November 16, 2009

Wide Variety of Bacteria Mapped Across the Human Body

an image of rod-shaped bacteria Electron micrograph of bacteria. David Gregory and Debbie Marshall, all rights reserved by Wellcome Image

By analyzing bacterial communities in and on several people, scientists have begun to create an atlas of bacterial diversity that documents the different types of microbes that thrive in distinct regions of the human body. This research sets the stage for determining how changes in bacterial communities help to cause or prevent disease.

Our bodies play host to a wide variety of microbes, called the human microbiota, that outnumber our own cells by about 10 to 1. Many of these microbes help us stay healthy—for instance by aiding digestion or crowding out disease-causing microbes. But details about how microbial communities vary in different body regions, among people or over time are not yet well understood.

In a study funded in part by NIH's National Institute of Diabetes and Digestive and Kidney Diseases (NIDDK), Dr. Rob Knight and his colleagues at the University of Colorado, Boulder, and George Washington University, St. Louis, began to chart a baseline map of the human microbiota in healthy people. The results were published on November 5, 2009, in the advance online edition of Science.

The scientists surveyed bacterial communities in up to 27 different locations on the bodies of 9 healthy adults. Sampled regions included hair on the head, ear canals, nostrils, mouth, lower gut and 18 different skin sites ranging from foreheads and armpits to navels and feet. Swabs from these regions were collected 4 times over 3 months.

As in other recent studies of the human microbiota, Knight and colleagues identified bacteria by extracting DNA from each sample and then analyzing a bacteria-specific gene, called the 16S ribosomal RNA gene.
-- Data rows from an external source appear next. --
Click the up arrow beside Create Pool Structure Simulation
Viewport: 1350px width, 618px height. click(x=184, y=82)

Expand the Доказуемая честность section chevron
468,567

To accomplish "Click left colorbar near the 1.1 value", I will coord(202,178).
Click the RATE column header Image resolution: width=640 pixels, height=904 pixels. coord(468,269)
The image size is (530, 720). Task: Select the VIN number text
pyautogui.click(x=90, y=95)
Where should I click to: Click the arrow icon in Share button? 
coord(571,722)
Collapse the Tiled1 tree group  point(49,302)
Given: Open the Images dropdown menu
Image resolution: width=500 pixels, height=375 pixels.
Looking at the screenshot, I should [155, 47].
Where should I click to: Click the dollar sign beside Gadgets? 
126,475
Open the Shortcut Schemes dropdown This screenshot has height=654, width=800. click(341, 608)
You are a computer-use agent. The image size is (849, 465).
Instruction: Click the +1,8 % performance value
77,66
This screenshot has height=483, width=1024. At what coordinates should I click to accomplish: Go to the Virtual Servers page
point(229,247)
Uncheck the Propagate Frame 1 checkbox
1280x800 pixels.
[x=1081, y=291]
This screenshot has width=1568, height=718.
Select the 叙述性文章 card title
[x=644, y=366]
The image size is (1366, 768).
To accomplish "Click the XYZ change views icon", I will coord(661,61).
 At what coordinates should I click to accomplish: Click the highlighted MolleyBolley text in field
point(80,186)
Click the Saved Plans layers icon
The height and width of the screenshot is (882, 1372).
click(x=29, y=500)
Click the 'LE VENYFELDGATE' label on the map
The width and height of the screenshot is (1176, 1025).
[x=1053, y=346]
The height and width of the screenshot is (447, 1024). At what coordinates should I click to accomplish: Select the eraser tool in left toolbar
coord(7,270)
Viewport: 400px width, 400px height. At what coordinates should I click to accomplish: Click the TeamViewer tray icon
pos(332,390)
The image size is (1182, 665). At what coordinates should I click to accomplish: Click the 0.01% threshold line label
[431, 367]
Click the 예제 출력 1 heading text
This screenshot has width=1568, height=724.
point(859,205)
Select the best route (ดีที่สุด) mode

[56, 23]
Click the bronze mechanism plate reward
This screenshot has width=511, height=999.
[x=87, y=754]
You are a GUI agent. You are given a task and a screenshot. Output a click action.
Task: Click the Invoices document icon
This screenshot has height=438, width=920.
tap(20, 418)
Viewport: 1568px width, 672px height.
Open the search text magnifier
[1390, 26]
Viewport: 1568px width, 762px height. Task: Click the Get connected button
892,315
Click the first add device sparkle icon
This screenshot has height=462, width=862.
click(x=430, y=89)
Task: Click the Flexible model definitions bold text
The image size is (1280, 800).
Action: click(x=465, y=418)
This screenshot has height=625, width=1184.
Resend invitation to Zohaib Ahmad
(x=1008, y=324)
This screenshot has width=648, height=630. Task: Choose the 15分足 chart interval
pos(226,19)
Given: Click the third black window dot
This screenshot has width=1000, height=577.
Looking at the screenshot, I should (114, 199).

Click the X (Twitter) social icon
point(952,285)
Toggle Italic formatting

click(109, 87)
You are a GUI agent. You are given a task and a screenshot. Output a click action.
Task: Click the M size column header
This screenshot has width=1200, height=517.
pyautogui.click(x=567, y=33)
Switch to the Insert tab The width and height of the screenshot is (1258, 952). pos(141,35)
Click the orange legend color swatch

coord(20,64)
Overall, the detected microbes belong to 22 bacterial phyla. Four phyla were dominant, representing more than 90% of the identified bacteria.

The researchers found wide variability in bacterial communities on each person and between people. The greatest diversity over time was seen on hair, nostril and ear canal sites, as well as some skin regions, especially the forearms, palm, index finger, back of the knee and sole of the foot. These regions were also the most divergent between people, as was the lower gut. The mouth had the least bacterial variability of any tested region.

The researchers also tested how well bacteria from one body region could survive on another. They transferred bacteria from the tongue to the disinfected forearms and foreheads of some volunteers and tracked them for up to 8 hours. Tongue bacteria persisted longer on the forearms than foreheads, suggesting that the oily forehead may be too harsh a habitat for some bacteria. Bacterial communities transplanted from forehead to forearms and vice versa could not survive well in the new habitats, coming to resemble the native mix rather than the transplants within hours.

"This is the most complete view we have yet of the microbial side of ourselves, one that our group and others will be adding to over the coming years," says Knight. "If we can better understand this variation, we may be able to begin searching for biomarkers for disease."